Task details>
The lines from the start of the records through the one containing "Manage your Technologies (23, 468)" are to be transcribed exactly, and nothing else.

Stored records
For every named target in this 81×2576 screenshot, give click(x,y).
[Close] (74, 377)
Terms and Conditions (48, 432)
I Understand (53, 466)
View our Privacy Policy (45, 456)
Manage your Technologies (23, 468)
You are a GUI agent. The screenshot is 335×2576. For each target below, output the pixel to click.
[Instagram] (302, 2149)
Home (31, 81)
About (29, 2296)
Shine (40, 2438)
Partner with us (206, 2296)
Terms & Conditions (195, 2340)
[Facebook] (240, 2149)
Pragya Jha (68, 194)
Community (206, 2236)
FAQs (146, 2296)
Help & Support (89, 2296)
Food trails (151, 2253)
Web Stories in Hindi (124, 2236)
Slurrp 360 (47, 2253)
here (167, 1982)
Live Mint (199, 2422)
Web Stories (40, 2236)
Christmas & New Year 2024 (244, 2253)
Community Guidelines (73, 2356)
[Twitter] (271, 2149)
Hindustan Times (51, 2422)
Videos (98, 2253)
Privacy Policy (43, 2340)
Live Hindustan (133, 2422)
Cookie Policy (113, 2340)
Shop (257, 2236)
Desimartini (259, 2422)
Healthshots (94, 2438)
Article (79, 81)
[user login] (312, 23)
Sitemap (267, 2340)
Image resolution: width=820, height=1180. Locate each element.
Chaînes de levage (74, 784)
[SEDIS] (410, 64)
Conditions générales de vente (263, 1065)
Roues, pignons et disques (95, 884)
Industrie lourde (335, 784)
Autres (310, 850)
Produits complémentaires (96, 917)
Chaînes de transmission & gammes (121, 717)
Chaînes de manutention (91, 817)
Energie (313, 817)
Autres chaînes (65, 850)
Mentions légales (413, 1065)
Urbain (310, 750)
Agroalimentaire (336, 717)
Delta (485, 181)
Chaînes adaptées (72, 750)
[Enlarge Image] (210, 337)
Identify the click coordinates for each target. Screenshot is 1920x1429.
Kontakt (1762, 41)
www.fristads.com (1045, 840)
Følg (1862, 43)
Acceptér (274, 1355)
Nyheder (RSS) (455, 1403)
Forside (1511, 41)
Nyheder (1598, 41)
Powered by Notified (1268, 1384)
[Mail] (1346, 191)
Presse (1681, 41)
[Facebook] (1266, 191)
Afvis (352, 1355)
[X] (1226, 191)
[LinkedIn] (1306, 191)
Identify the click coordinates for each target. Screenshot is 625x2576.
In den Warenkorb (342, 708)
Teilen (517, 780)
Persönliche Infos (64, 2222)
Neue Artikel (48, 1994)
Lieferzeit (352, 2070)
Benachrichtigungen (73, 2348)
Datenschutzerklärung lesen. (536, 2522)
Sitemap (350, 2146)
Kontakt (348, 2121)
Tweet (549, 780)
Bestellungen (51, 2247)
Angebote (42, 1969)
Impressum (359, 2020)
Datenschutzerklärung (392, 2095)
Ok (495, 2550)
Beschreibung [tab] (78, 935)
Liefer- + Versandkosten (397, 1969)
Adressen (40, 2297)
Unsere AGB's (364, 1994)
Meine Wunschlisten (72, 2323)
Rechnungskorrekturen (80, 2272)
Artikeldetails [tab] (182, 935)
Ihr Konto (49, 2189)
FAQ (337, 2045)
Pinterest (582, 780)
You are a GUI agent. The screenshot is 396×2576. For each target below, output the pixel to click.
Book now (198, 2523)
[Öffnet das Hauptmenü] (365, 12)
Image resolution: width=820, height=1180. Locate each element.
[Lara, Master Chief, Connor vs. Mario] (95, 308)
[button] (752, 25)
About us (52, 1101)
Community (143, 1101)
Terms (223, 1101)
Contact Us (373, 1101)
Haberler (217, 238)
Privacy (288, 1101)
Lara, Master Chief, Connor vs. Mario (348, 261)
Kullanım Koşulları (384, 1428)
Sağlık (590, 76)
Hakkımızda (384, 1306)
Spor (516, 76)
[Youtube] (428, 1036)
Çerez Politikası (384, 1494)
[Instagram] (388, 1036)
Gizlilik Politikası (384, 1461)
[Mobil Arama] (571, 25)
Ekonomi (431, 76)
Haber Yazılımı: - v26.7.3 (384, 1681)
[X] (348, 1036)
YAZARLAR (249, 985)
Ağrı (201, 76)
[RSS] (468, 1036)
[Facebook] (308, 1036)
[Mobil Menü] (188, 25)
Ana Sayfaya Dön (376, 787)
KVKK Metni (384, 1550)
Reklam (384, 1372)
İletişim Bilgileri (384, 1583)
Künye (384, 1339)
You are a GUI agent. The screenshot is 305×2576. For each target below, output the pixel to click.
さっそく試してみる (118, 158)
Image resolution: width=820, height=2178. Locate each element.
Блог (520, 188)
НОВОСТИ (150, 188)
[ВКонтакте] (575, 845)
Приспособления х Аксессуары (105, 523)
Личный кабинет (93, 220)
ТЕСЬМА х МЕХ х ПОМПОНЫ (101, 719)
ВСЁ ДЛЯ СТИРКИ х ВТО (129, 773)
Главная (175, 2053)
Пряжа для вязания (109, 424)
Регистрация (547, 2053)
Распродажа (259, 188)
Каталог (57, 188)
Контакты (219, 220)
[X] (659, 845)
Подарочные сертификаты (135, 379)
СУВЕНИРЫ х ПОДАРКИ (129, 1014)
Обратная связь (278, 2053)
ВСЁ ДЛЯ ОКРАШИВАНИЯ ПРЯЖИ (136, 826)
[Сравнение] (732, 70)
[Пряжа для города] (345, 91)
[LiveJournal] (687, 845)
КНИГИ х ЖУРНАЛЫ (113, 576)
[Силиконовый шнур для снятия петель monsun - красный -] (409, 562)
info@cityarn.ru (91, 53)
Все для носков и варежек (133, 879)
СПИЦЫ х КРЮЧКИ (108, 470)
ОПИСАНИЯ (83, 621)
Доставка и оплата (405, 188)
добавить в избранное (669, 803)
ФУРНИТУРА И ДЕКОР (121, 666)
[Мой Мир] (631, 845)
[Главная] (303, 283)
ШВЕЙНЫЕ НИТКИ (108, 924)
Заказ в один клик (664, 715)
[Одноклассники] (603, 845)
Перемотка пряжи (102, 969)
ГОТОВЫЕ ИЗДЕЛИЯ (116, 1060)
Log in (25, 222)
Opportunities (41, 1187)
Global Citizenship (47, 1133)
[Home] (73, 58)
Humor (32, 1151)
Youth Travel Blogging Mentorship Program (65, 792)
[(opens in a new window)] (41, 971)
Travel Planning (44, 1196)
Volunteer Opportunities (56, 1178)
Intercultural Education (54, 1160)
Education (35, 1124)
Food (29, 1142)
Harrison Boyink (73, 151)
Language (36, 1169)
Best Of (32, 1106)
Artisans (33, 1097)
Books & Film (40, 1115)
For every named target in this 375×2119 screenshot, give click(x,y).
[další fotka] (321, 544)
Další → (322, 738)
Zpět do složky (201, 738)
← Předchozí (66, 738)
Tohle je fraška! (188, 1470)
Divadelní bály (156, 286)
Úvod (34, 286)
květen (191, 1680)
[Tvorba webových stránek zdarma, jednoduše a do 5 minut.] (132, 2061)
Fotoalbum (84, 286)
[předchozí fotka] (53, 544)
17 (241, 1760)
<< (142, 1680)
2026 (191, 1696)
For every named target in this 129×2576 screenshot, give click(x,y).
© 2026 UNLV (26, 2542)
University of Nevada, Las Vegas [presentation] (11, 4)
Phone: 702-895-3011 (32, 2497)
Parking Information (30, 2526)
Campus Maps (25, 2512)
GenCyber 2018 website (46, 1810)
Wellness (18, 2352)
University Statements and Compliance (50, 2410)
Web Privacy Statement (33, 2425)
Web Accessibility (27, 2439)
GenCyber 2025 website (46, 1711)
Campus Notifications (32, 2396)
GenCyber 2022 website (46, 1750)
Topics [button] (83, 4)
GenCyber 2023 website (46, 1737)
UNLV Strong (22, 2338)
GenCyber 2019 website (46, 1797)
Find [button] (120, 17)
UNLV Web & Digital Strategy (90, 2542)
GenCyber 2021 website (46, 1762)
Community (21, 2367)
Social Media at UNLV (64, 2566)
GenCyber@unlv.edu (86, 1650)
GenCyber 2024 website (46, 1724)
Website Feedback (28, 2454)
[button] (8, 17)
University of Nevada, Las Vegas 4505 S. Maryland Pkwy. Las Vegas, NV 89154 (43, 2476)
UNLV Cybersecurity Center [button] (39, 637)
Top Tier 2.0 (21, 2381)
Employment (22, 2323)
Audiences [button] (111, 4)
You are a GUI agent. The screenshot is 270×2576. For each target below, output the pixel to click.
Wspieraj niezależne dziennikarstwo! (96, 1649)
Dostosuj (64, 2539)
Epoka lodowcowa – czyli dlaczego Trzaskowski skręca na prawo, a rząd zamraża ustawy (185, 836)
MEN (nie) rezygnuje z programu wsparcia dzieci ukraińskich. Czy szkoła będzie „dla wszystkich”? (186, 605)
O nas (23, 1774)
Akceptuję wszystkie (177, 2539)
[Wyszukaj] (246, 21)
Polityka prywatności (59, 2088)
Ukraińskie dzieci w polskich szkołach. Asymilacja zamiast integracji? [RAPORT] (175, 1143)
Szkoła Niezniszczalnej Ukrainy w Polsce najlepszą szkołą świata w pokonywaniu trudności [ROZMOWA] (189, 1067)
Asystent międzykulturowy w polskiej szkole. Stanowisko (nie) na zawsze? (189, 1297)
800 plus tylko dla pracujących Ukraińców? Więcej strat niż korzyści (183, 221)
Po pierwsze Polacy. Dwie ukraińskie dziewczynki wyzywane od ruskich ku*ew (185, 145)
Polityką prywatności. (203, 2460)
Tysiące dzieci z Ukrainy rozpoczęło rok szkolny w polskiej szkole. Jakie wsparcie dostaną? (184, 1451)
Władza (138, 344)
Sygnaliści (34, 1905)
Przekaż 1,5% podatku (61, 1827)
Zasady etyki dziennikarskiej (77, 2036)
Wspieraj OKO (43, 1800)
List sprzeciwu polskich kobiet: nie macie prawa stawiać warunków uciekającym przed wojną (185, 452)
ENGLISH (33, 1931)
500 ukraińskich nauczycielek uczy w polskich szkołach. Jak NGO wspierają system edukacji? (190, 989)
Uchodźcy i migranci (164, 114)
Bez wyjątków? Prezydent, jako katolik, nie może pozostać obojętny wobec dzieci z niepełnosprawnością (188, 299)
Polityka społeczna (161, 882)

Result for this exercise>
For every named target in this 81×2576 screenshot, give click(x,y).
[Close] (74, 377)
Terms and Conditions (48, 432)
I Understand (53, 466)
View our Privacy Policy (45, 456)
Manage your Technologies (23, 468)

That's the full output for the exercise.